Guillaume Avinin, secrétaire général des JA (Jeunes Agriculteurs) de la Haute-Loire, intervient dans le même sens : « Il faut retenir une chose ! Nous sommes dans un pourcentage d’eau retenue qui est extrêmement minime par rapport à la quantité d’eau issue des précipitations. D’autre part, l’eau n’est finalement jamais perdue. Elle est retenue là et est ensuite utilisée plus tard, tout simplement ».
Laurent Duplomb ne comprend pas les arguments des opposants : « Je n’ai encore jamais vu de l’eau de ruissellement qui va directement dans une nappe phréatique. Elle va dans le ruisseau en contrebas, puis dans un fleuve, pour finir à la mer ou l’océan. Le principe d’une retenue collinaire est de s’alimenter soit avec les eaux qui débordent des terrains car justement les nappes phréatiques sont pleines. Soit lors d’un gros orage et dont l’eau dévale les pentes sans qu’elle n’ait le temps de s’enfoncer dans la terre et les nappes phréatiques ».
« Ce protocole est un document qui permettra d’avoir un cadre réglementaire concernant les retenues collinaires sur une exploitation. Il facilitera nettement leur mise en œuvre et permettra leur multiplication ». Guillaume Avinin
« La véritable question est : qu’est-ce qu’on fait pour demain ? »

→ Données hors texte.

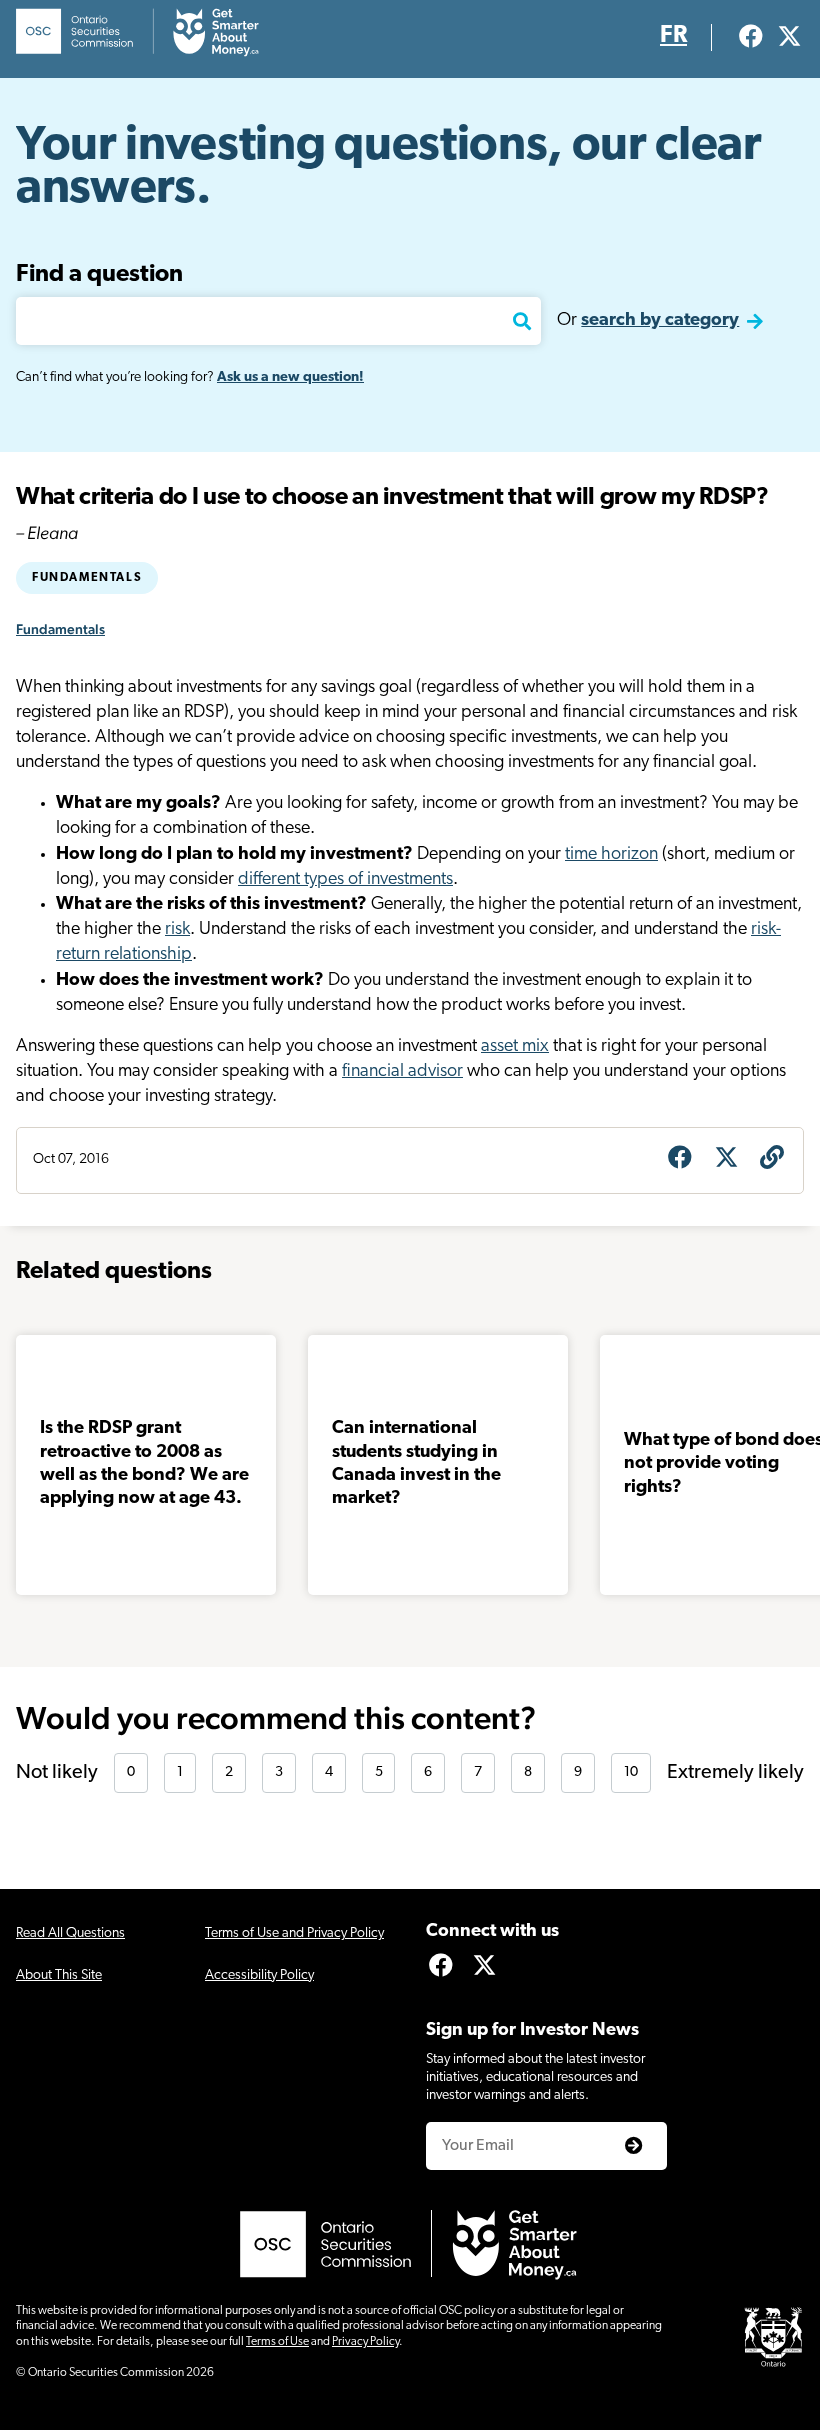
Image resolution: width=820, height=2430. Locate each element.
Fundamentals (87, 578)
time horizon (611, 855)
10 (631, 1772)
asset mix (515, 1047)
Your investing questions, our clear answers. (389, 168)
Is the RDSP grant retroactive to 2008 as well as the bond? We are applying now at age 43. (144, 1464)
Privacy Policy (365, 2342)
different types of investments (345, 880)
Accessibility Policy (259, 1975)
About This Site (59, 1975)
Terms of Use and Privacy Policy (294, 1933)
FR (673, 36)
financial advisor (402, 1072)
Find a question (99, 275)
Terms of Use (277, 2342)
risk (177, 930)
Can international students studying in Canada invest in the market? (416, 1464)
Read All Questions (70, 1933)
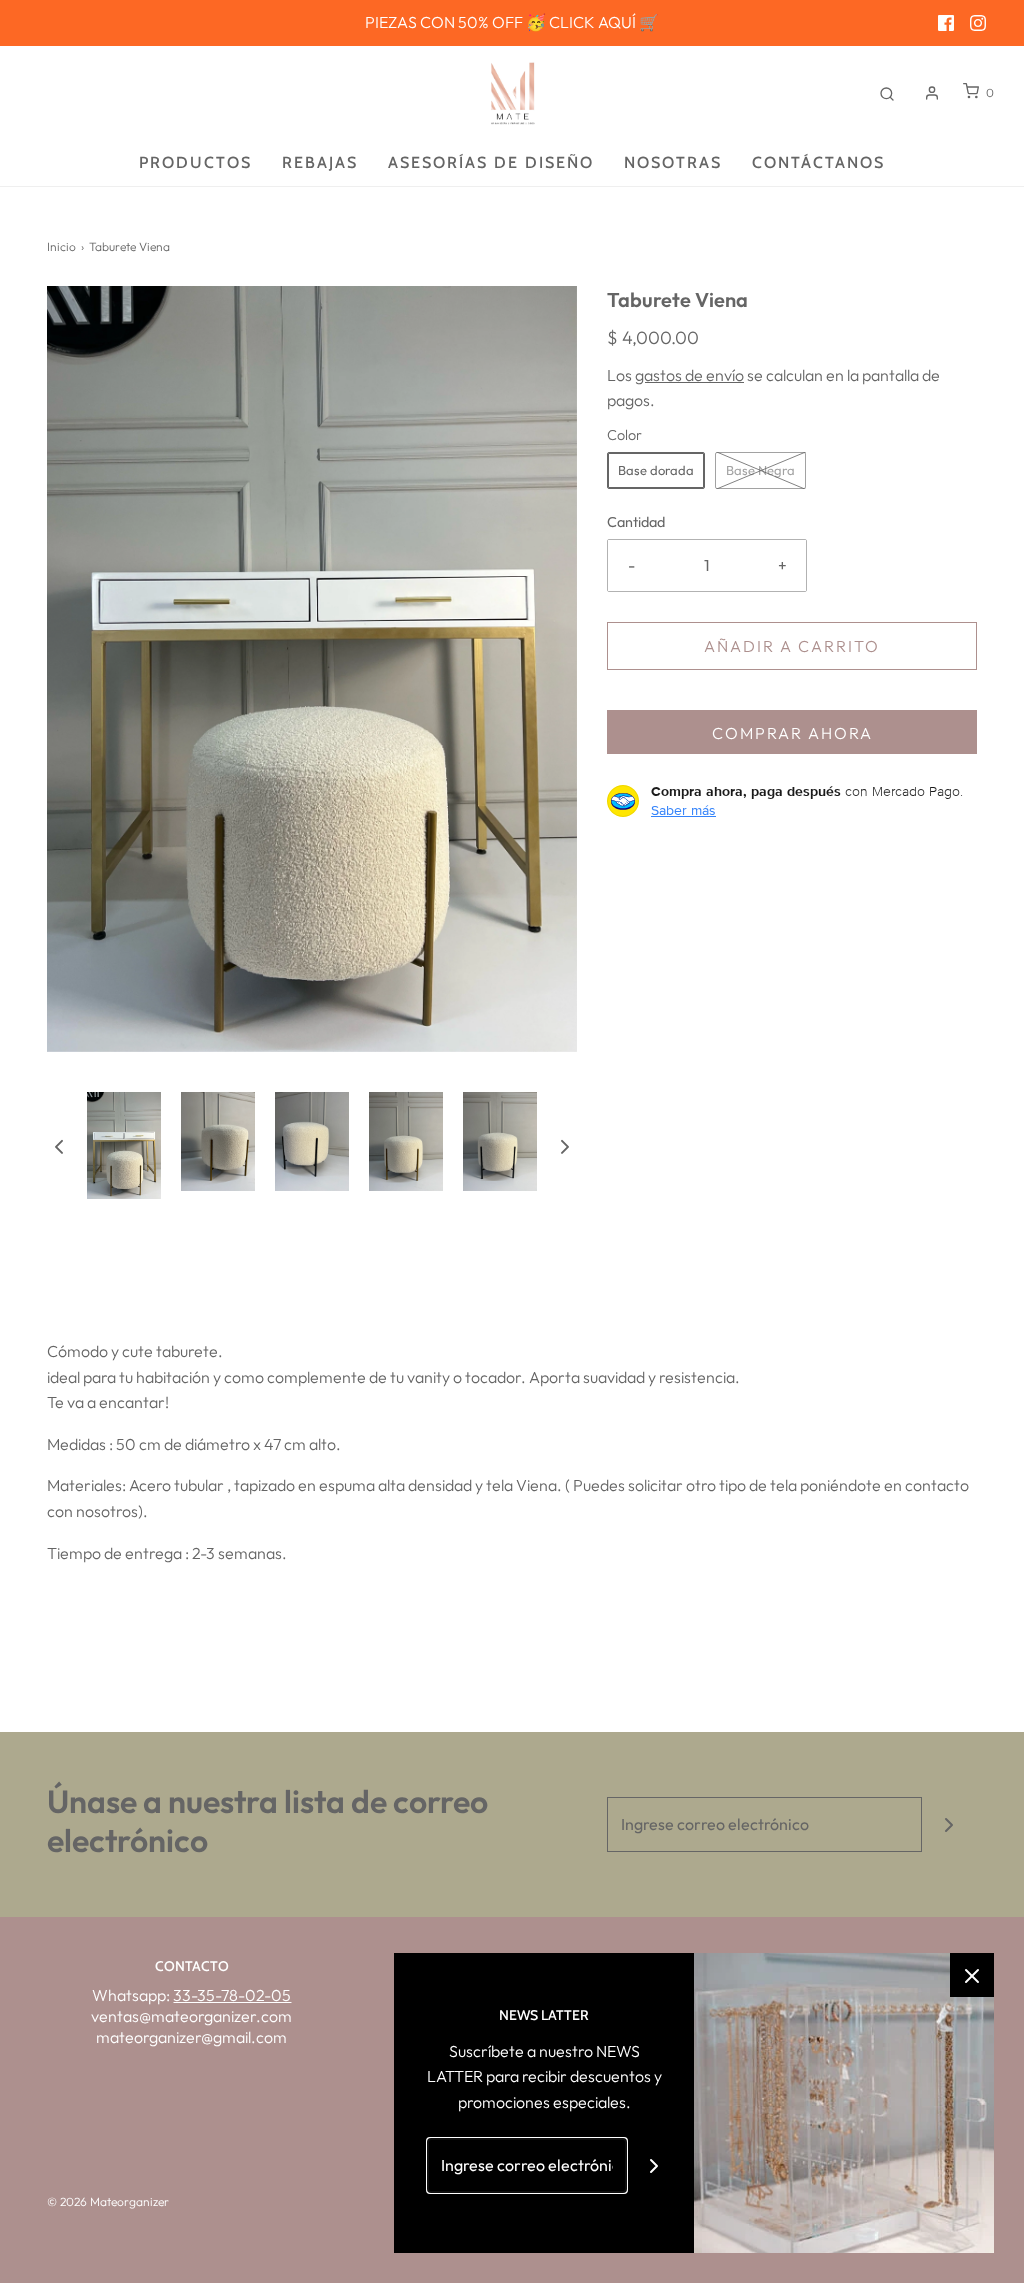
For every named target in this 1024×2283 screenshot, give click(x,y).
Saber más (683, 810)
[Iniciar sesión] (932, 93)
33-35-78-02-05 (232, 1995)
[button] (59, 1145)
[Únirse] (949, 1824)
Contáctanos (818, 162)
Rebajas (320, 162)
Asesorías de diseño (491, 162)
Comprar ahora (792, 733)
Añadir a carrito (792, 646)
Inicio (61, 246)
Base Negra (760, 470)
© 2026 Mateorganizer (108, 2201)
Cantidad (636, 522)
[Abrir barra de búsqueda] (887, 92)
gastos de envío (689, 375)
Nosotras (673, 162)
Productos (195, 162)
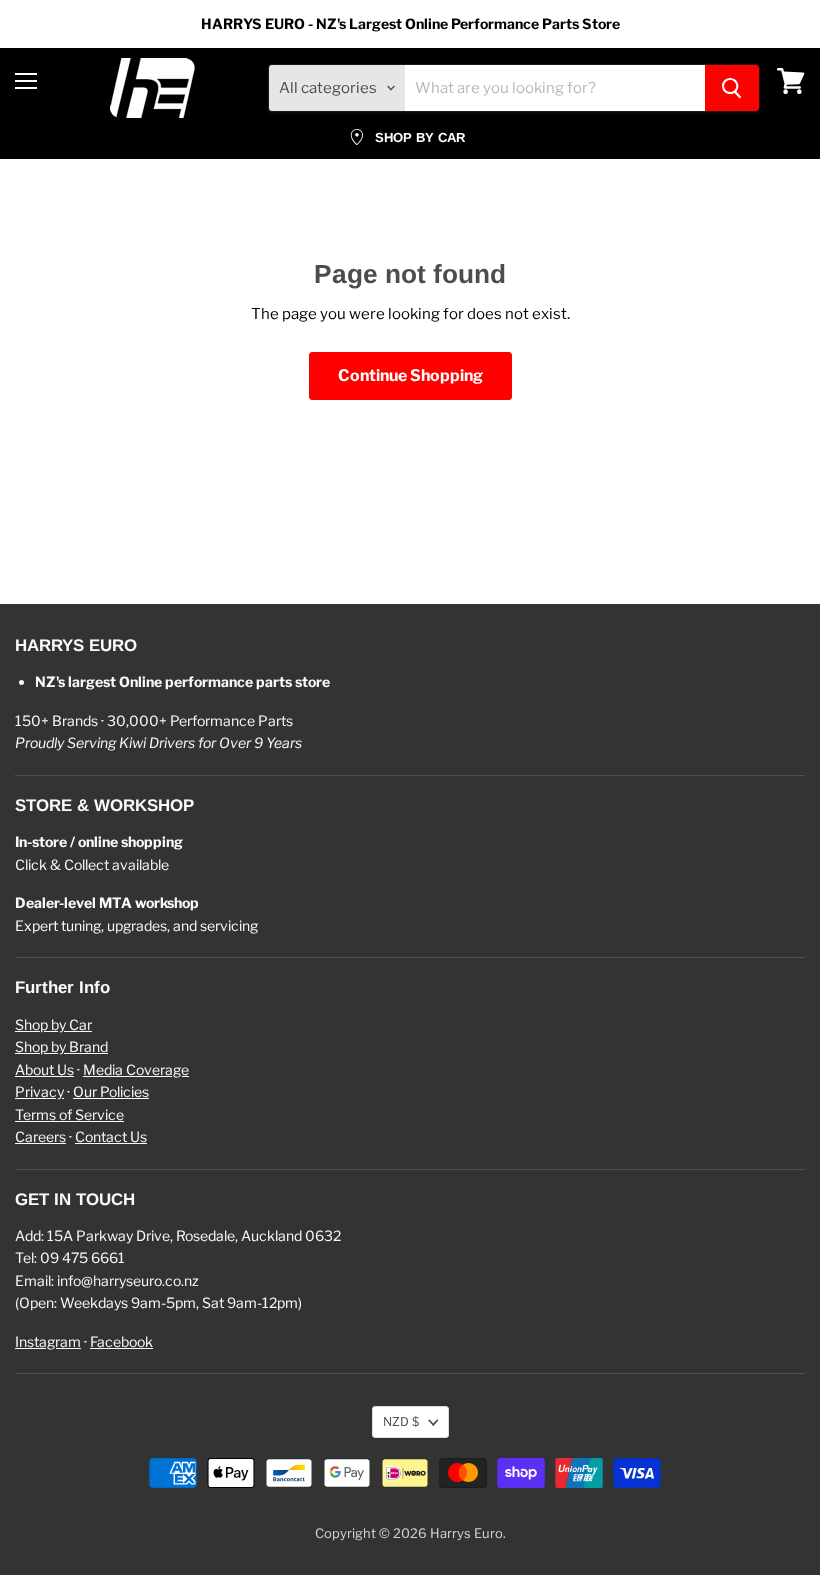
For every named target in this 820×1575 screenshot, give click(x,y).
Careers (40, 1136)
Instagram (48, 1341)
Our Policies (111, 1091)
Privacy (39, 1091)
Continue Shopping (410, 375)
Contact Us (111, 1136)
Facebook (121, 1341)
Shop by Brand (61, 1046)
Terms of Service (69, 1114)
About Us (44, 1069)
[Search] (732, 88)
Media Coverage (136, 1069)
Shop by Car (53, 1024)
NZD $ (401, 1421)
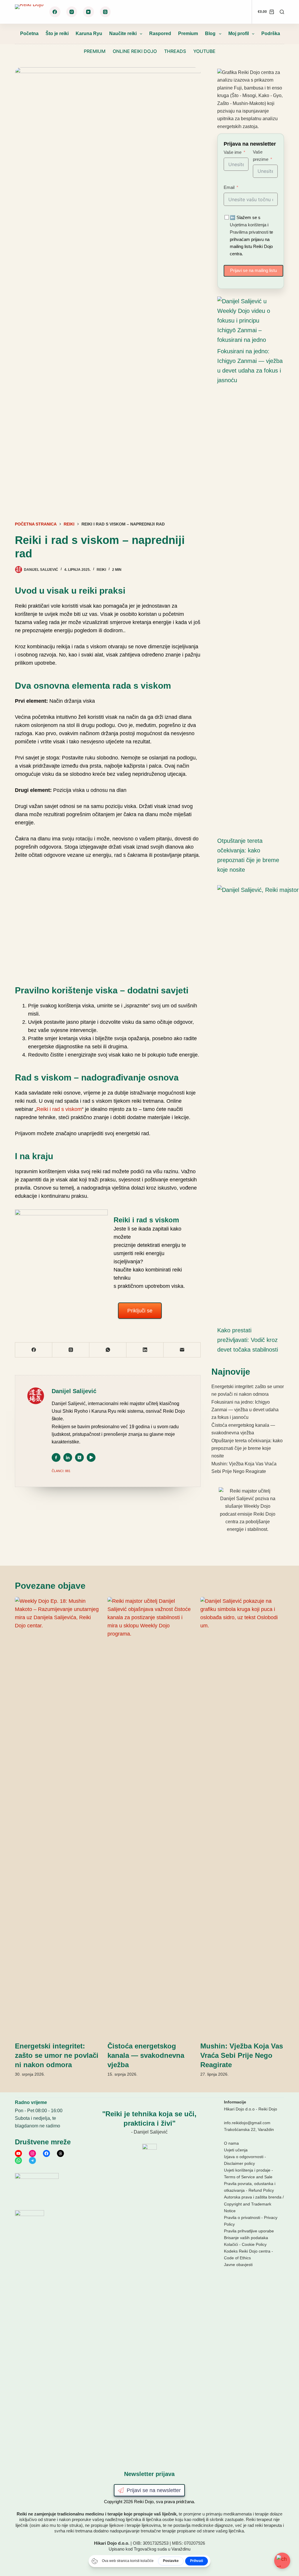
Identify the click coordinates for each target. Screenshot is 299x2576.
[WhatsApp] (107, 1350)
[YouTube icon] (91, 1457)
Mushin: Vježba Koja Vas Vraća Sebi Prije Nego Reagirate (241, 2055)
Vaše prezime (260, 155)
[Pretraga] (282, 12)
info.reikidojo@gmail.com (247, 2122)
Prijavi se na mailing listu (253, 270)
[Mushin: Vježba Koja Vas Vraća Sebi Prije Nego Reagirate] (242, 1816)
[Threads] (105, 12)
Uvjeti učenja (236, 2150)
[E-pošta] (182, 1350)
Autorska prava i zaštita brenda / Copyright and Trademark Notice (254, 2204)
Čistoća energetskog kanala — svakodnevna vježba (145, 2055)
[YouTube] (88, 12)
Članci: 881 (61, 1471)
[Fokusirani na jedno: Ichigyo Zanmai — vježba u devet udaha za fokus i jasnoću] (247, 321)
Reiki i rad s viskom (59, 1109)
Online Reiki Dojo (135, 51)
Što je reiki (57, 33)
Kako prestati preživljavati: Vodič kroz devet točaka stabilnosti (247, 1340)
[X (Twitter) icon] (79, 1457)
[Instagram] (71, 12)
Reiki (101, 570)
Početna (29, 33)
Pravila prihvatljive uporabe (249, 2231)
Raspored (160, 33)
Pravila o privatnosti (242, 2217)
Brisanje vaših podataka (246, 2237)
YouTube (204, 51)
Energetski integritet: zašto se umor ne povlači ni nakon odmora (56, 2055)
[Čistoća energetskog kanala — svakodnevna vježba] (149, 1816)
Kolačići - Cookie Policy (245, 2244)
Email (229, 187)
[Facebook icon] (56, 1457)
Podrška (270, 33)
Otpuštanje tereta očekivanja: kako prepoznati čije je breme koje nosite (247, 1448)
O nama (231, 2143)
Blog (210, 33)
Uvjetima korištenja (248, 224)
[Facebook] (54, 12)
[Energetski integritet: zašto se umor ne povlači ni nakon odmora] (57, 1816)
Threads (175, 51)
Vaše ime (232, 152)
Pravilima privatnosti (249, 232)
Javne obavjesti (238, 2264)
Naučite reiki (123, 33)
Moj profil (238, 33)
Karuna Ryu (89, 33)
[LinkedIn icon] (67, 1457)
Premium (188, 33)
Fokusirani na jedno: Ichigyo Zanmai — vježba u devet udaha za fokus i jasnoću (245, 1410)
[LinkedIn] (145, 1350)
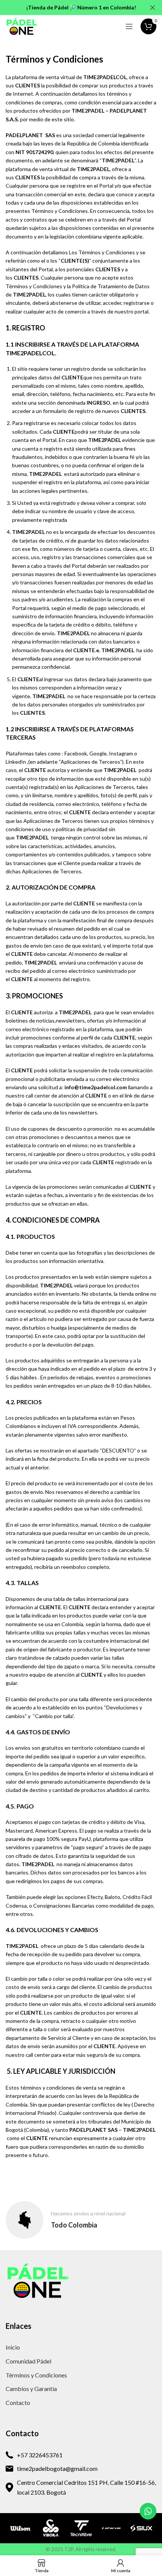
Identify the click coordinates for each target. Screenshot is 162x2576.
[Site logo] (22, 26)
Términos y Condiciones (36, 2375)
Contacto (18, 2402)
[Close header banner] (152, 7)
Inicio (13, 2347)
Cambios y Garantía (31, 2388)
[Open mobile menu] (129, 26)
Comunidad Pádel (28, 2361)
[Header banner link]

« La France ne stocke que 2 % de l’eau qui tombe régulièrement, affirme Yannick Fialip. Certains pays sont à 15 voire 20 % comme l’Espagne. On a donc une grande marge de manœuvre pour arriver à ce niveau-là ! » Le président de la Chambre d’Agriculture de la Haute-Loire interpelle alors les personnes contre le dispositif. « J’invite tous ceux qui affirment que les retenues collinaires sont nocives pour la nature à venir voir sur place. Ils verront que, autour d’une retenue, c’est tout un espace de riche biodiversité qui est recréé. La faune et la flore profitent totalement de ces petits plans d’eau ». Il termine en ces mots : « Il faut que chacun se renseigne correctement et prenne ses responsabilités. Être pour ou contre n’est pas la question. La véritable question est : qu’est-ce qu’on fait pour demain ? »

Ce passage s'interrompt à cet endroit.